### TASK ITEM:
Please show every line in the entries below that includes the word "agent".

### DATA FOR ANALYSIS:

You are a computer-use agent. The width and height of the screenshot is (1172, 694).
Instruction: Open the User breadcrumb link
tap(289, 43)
---
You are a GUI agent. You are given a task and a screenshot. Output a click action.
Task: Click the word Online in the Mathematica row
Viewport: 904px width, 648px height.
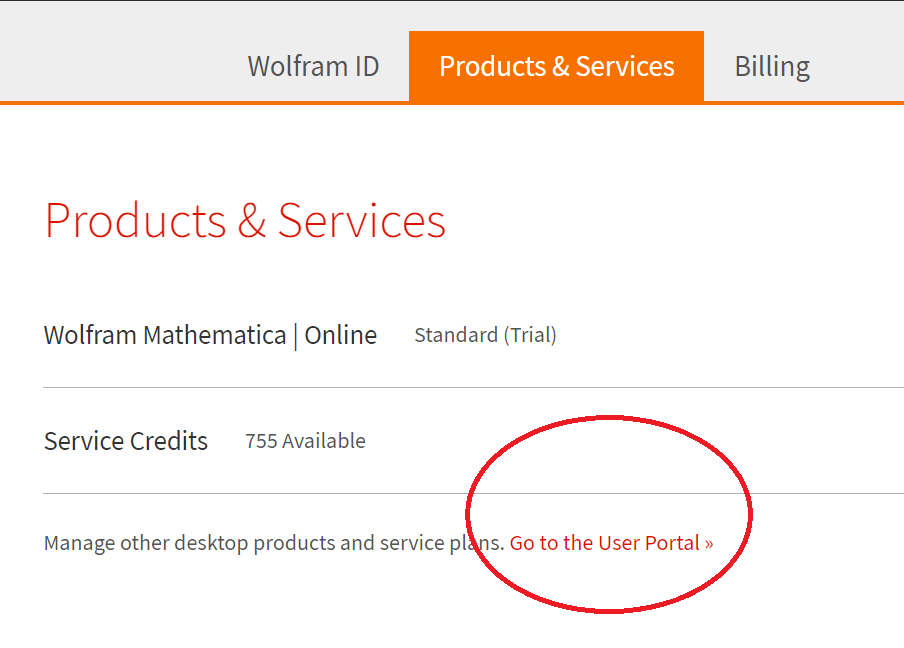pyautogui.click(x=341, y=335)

### SOLUTION TO THIS EXERCISE:
You are a computer-use agent. The width and height of the screenshot is (1172, 694).
You are a GUI agent. You are given a task and a screenshot. Output a click action.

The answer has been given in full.